Addition the bit hack way

Disclaimer:  I would ask that none of this code actually be used in software; it doesn't offer anything, if your CPU has an ADD instruction, use it.  Otherwise this is just a teaching aid.

Addition is a basic mathematical operation which can be emulated with some bitwise operations.  Lets look at a canonical implementation:

uint8_t add(uint8_t x, uint8_t y) {

  uint8_t a;

  uint8_t b;

  do {

    a = x & y;

    b = x ^ y;

    x = a << 1;

    y = b;

  } while (a);

  return b;

}

To understand what is going on lets follow out with a basic example:
Let in:x = 00000011 (3)
Let in:y = 00000100 (4)

When we invoke this add function the steps taking place are:

• AND   -- a = (x&y) 
• XOR   -- b = (x^y)
• LSHFT -- x = (a<<1)

Resulting in the following:

• x = 00000011
• y = 00000100
• a = 00000000
• b = 00000100
• x = 00000000
• y = 00000111  -- XOR a:b = 7

This canonical implementation works, but it's slow.  We can make it slightly faster, to see why, lets take a look at the assembly that code translates to (note: all code is x86_64 non-optimized)

add:

  pushq %rbp

  movq  %rsp,   %rbp

  movl  %edi,   %edx

  movl  %esi,   %eax

  movb  %dl -20(%rbp) ; y

  movb  %al -24(%rbp) ; x

  .loop:

    movzbl -24(%rbp),   %eax 

    movzbl -20(%rbp),   %edx

    andl       %edx,    %eax

    movb       %al,  -1(%rbp)

    movzbl -24(%rbp),   %eax

    movzbl -20(%rbp),   %edx

    xorl       %edx,    %eax

    movb       %al,  -2(%rbp)

    movzbl  -1(%rbp),   %eax

    addl       %eax,    %eax

    movb       %al, -20(%rbp)

    movzbl  -2(%rbp),   %eax

    movb       %al, -24(%rbp)

    cmpb       $0x0, -1(%rbp) 

    jne .loop

  movzbl -2(%rbp), %eax

  popq             %rbp

  ret

There is 9+(15*iterations) worth instructions here.  Assuming the best case senerio, that is 24 instructions.  We can refine our implementation to be slightly faster.

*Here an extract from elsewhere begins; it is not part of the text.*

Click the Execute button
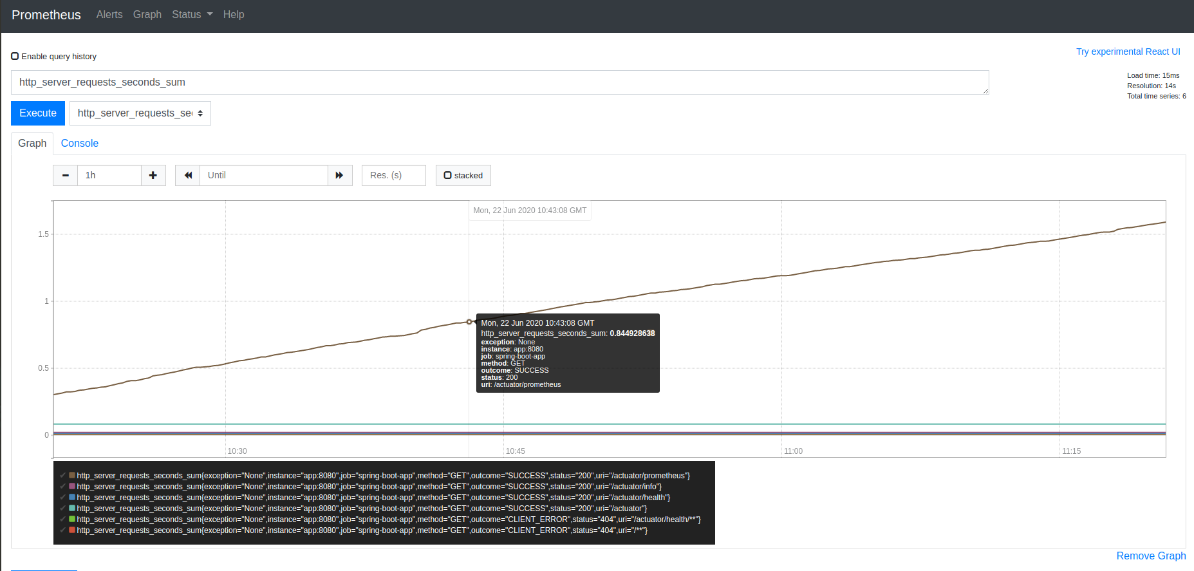 click(38, 113)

void add(uint8_t *x, uint8_t *y) {

  do {

    *y = (*x^*y);
    *x = (*x&(*x^*y)) << 1;

  } while (*x);

}

In this version we've removed the return, and replaced our arguments with pointers to our variables, storing the result of the addition in *y, and using no temporaries!.  This is (best case) 14! instruction less:

add:

  movzbl (%rsi), %eax

  .loop:

    movzbl (%rdi),      %ecx

    movl    %eax,       %edx

    andl    %ecx,       %edx

    xorl    %ecx,       %eax

    leal   (%rdx,%rdx), %ecx

    testb   %dl,        %dl

    movb    %cl,       (%rdi)

    movb    %al,       (%rsi)

    jne .loop

  rep

  ret

Of course since this function is small we can most likely make it inline, (which could allow for better optimization).  I'd personally perfer a macro before the inline keyword.

#define add(x,y) do{*y=(*x^*y),*x=(*x&(*x^*y))<<1;} while(*x)

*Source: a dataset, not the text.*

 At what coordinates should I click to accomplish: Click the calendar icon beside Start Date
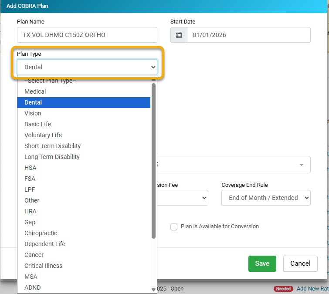(179, 35)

That concludes addition by bit hacking. I've played around with many other methods, but this is 3+(9*iterations) worth instructions, or best case (11 instructions). I challenge anyone to beat this for best case.  Must be C code (no assembly) .. post solution in the comments.  Hint: abuse stack.